Мимо нас двигался автомат. Диоклес выпил сразу два бокала вина. У него покраснели щеки, на висках забилась жилка. Я хотел сказать ему, чтобы он больше не пил: во всем, что он говорил о Гообаре, ощущались тревога и горечь. Это чувствовалось не только в словах, но в выражении лица, в голосе. Жмур оставил нас, его высокая фигура промелькнула на фоне мозаики и исчезла за колоннами галереи. Несколько секунд мы молчали. Внизу напевали плясовую, в центре группы кто-то начал хлопать в такт мелодии в ладоши, затем послышалось ритмическое притопывание: один из юношей начал танцевать в широком круге, вдруг он выхватил из круга девушку и так закружил ее в танце, что видно было лишь мелькающее светлое платье да золотистые волосы. Диоклес смотрел на танцы невидящими глазами, но вдруг повернулся ко мне с искаженным лицом. Он, видимо, выпил еще, и вино плохо действовало на него. Я взял его за руку, пытаясь проводить домой, но он вырвался и тоном неожиданного признания сказал:
— Поверь, я не какой-нибудь тупица: я написал шестнадцать работ, и все они были опубликованы. Две из них в самом деле неплохи, но про меня никогда не скажут: «А, знаем, это тот Диоклес, который разработал вопросы мнемоники», а всегда говорят: «Диоклес? Ага, это ассистент Гообара». Я бы поговорил с грядущими поколениями, я бы сам им представился: биотензоры реальных объемов, инерция отраженной памяти — мои создания. Есть у меня и другие, еще не законченные работы, но последняя — это моя гордость. Однако все это ни к чему. Я — ассистент Гообара, войду в историю лишь как один из его группы, у которого нет ничего своего, пустой звук, тень одного из ста тысяч листьев в кроне дерева. Я знаю, что тут ничего не поделаешь... Так должно быть...
— Что ты говоришь?
Я был ошеломлен. На лице этого низенького человека вдруг выразилось такое страдание...

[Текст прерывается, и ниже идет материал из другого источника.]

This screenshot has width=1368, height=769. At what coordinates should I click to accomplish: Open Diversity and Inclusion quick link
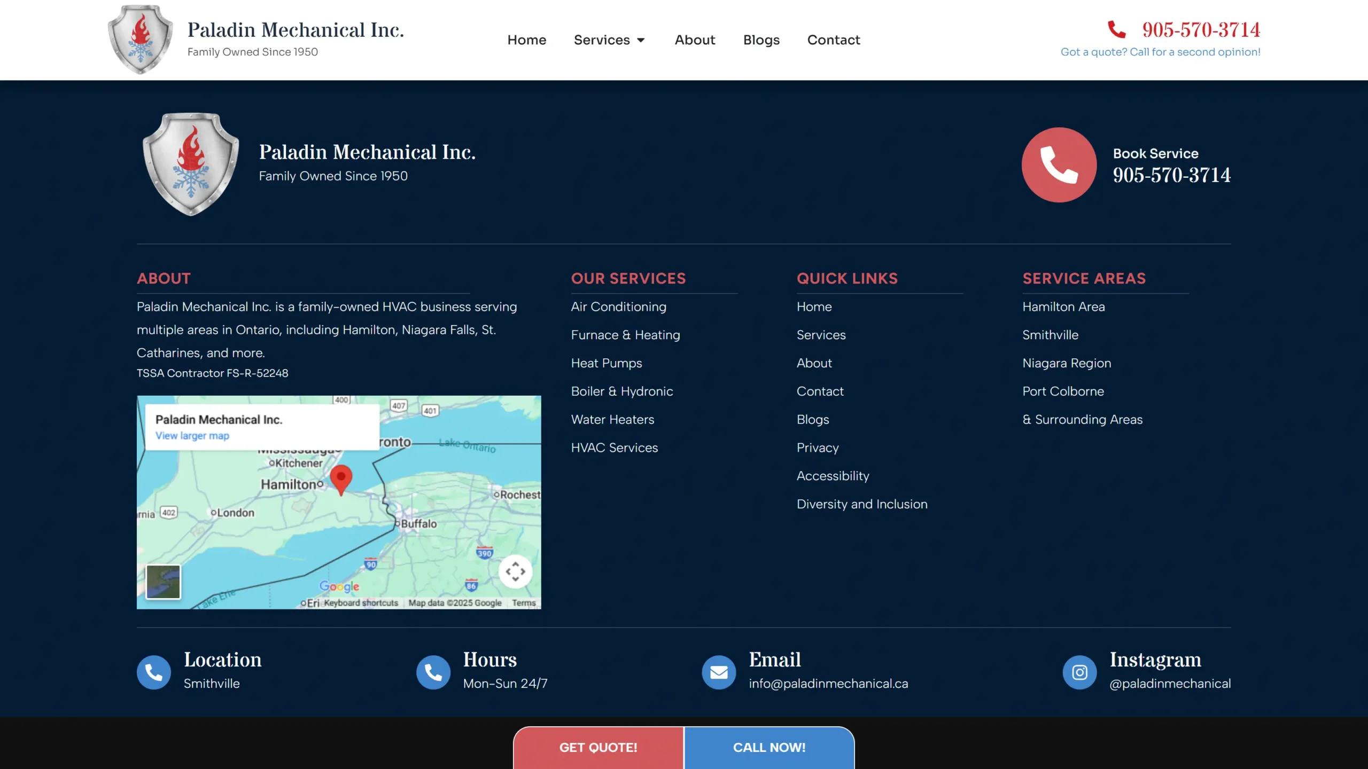(x=861, y=504)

— Ведь ты мог бы работать самостоятельно в другой группе. Во всяком случае, ты можешь в любое время уйти от Гообара...
— Что? — воскликнул Диоклес. Лицо его сжалось и стало похоже на темный кулак. — Уйти от Гообара? Уйти? — повторил он. — Да что ты говоришь? Мне — добровольно уйти? Где же я найду другого такого?
— Если он так подавляет тебя своим величием... — осторожно начал я.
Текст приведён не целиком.